--- START ---
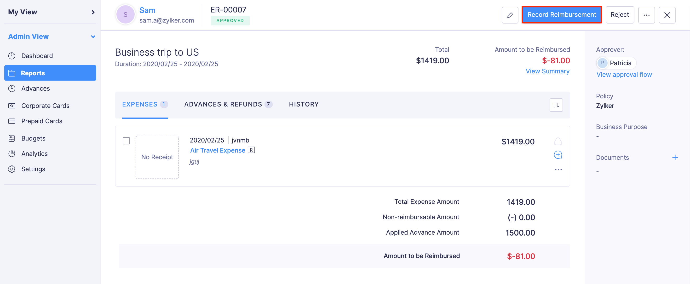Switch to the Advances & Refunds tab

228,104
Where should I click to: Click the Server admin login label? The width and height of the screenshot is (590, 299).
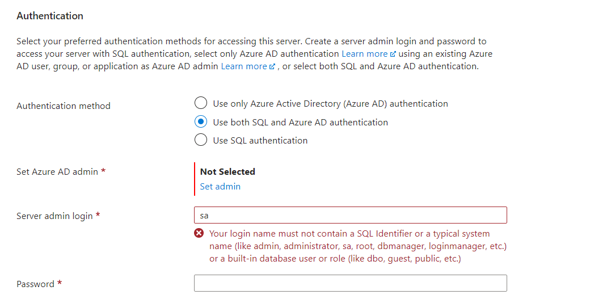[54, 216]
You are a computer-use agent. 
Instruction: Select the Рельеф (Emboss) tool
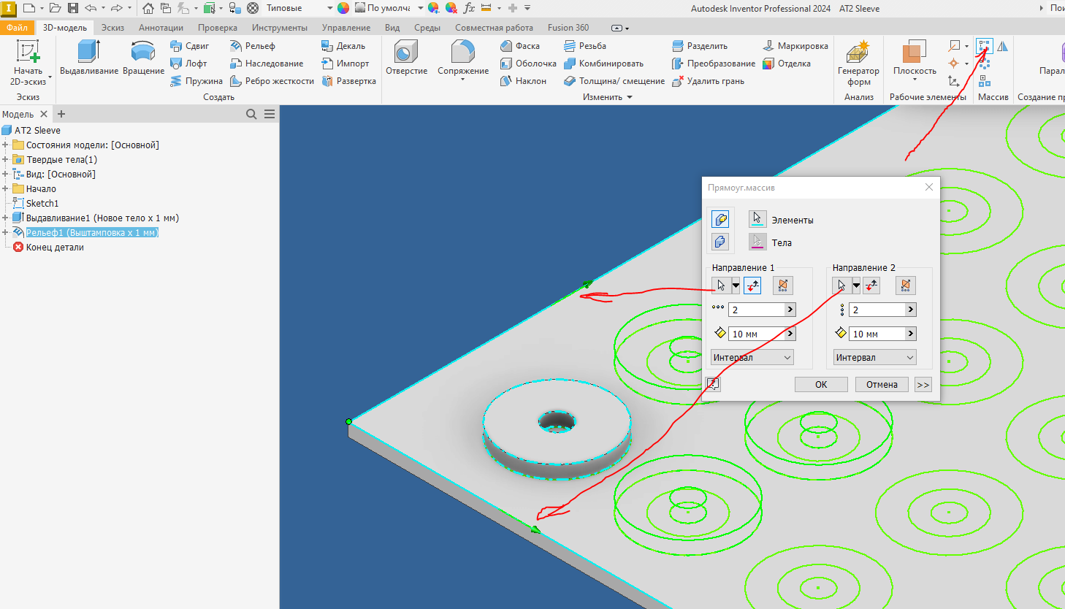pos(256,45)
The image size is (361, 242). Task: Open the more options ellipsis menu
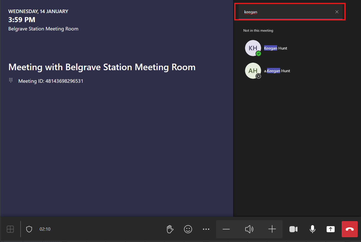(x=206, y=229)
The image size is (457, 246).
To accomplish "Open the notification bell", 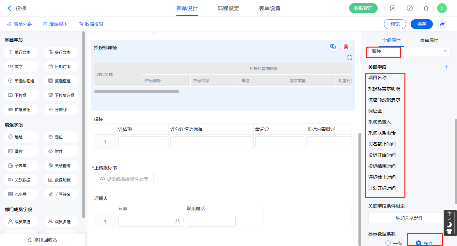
--- END ---
> TASK TO CARRY OUT:
The expected output is the run of lines from the one containing "The image size is (361, 242)." to the last line of the listing above, both included, word for word and free of pictures.

> RESPONSE AREA:
The image size is (361, 242). Task: Open the more options ellipsis menu
(x=206, y=229)
The image size is (457, 246).
To accomplish "Open the notification bell", 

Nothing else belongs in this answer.